"Chestfeeding" kit would allow men to produce breast milk, but procedure may swell chest to a B cup

The kit may hit the stores in as little as five years, but its development is still in the early stages and has not been clinically tested yet

                            "Chestfeeding" kit would allow men to produce breast milk, but procedure may swell chest to a B cup

The inventor of a "revolutionary" hormone kit that enables men to breastfeed has said it could hit the stores in as little as five years. The procedure involves a man ingesting a cocktail of pharmaceutical drugs during his partner's gestation timed in such a way that he grows milk ducts on his chest by the time the baby is born. Designer Marie-Claire Springham claims its side effects will likely include men growing breasts to a B cup, although the development of the kit is in its early stages and has not been clinically tested as yet.

Speaking to Daily Mail, the 24-year-old inventor, who studied product design at Central Saint Martins, London, said: "I can’t see why couples wouldn’t use this. It seems unusual but women have been using hormones to change their bodies since they developed the birth-control pill. Many women struggle to breastfeed. This is an empathy tool so a male partner could help in a really useful and supportive way."


Earlier this week, Springham was crowned the winner of the world's first Meaning-Centred Design Awards for her "chestfeeding" kit, which was also her final year university project. The procedure, which is still in the concept stage, would involve a man taking the hormone progestin once a day as soon as his partner is pregnant.

Progestin stimulates the development of milk-producing glands that are needed for breastfeeding. It is a form of the better-known hormone progesterone. Then, the man would have to take the drug Domperidone four times a day during the last six weeks of the woman's pregnancy. This hormone stimulates the production of prolactin and is often prescribed to women who struggle to breastfeed. Prolactin is the hormone that signals a woman's body to produce breast milk. Finally, the man must continue ingesting this hormone-drug cocktail for as long as he wishes to breastfeed the baby.

According to Springham, he would be capable of releasing milk at this stage if he held a baby owing to the release of the hormone oxytocin. However, a man's nipples generally need more stimulation than a woman's and so the kit comes with a pump that helps release milk - quite frequently used by women who struggle to breastfeed. The aforementioned drug regimen is based on forums where transgender people have discussed taking similar hormonal cocktails to produce breast milk, Springham said.

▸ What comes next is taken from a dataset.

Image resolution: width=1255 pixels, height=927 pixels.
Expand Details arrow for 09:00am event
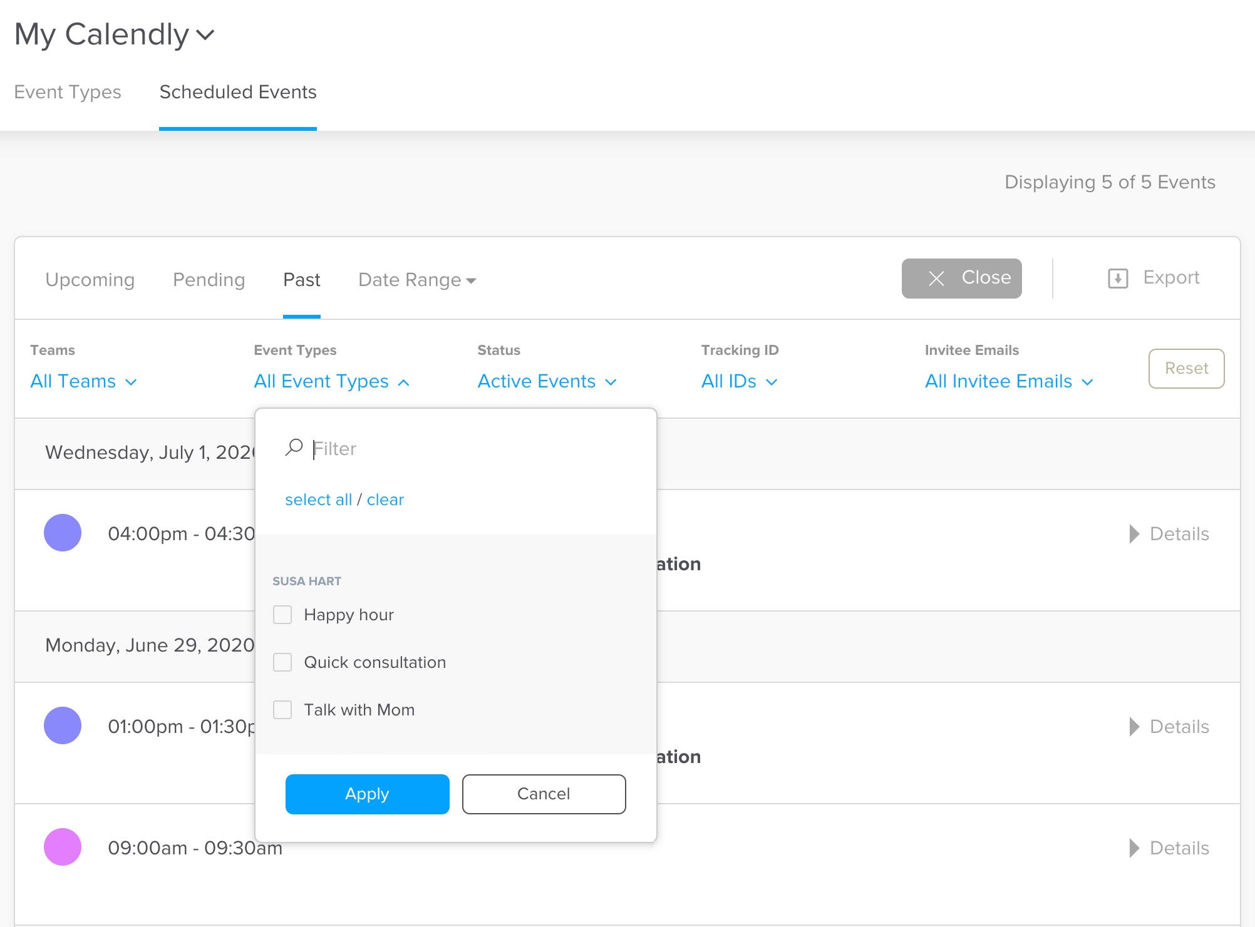(x=1134, y=848)
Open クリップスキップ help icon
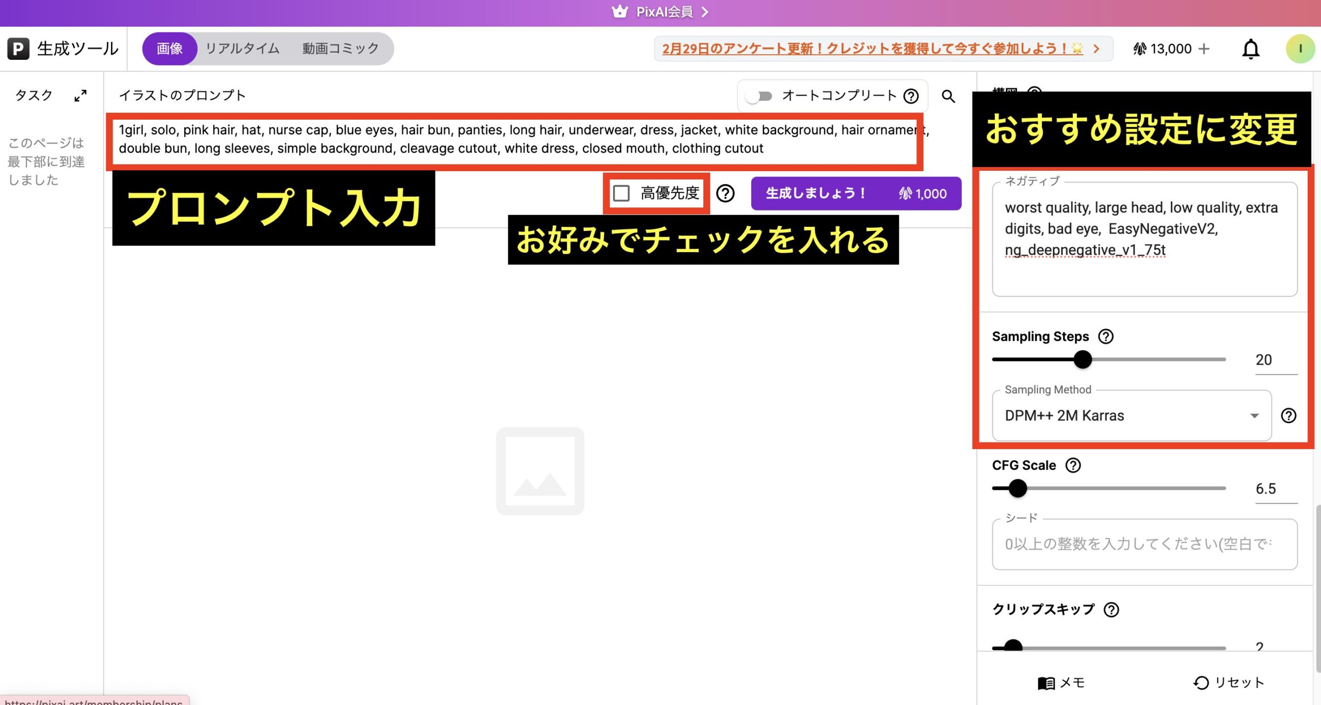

Katherine Fisher, a lactation consultant, said: "Male lactation is clinically possible, and provokes interesting questions about what parenthood means in the 21st century. Lactation can be induced in certain circumstances via a course of hormone therapy. All attempts to better understand what gender means in parenting should be welcomed."

That said, it is yet to be established if a man's breast milk could be as nutrient-rich as a woman's. Also, the exact side effects are unclear due to the kit only being in the concept stage. According to the inventor, gynecomastia might be an issue, which is a condition that occurs when a man's estrogen levels exceed his testosterone and causes his breasts to enlarge. Statistics show that gynecomastia affects over 60 percent of teenage boys to a limited extent.

In order for a man's breasts to hold milk, their size may swell up to a B cup during the procedure, Springham added. "The kit contains a compression vest that acts like a breastfeeding bra," she said.

She also adds that other side effects also may occur, similar to those that women experience when taking the contraceptive pill. These include bloating, headaches and mood swings. While it is unclear how many men will be willing to test the drug recipe on themselves, Spring told Daily Mail: "All the technology is there. This could be available within the next five-to-10 years."

Meaning-Centred Design Awards chair Julie Jenson Bennett said: "The chestfeeding kit deserves particular attention because it challenges the fundamental meanings of male and female, father and mother, parent and child. At a time when we increasingly use hormones, medication, and technology to change the life options available to us, Marie-Claire's design concept goes right to heart of our taboos."

Having said that, Springham added: "I'm thrilled to have won such a prestigious award. The kit has the power to take what we thought we knew about parenting and turn it on its head, breaking down the strict gender and societal roles we have created for new parents. I hope the discussions raised by this project are taken further and inspire even more innovation and progress."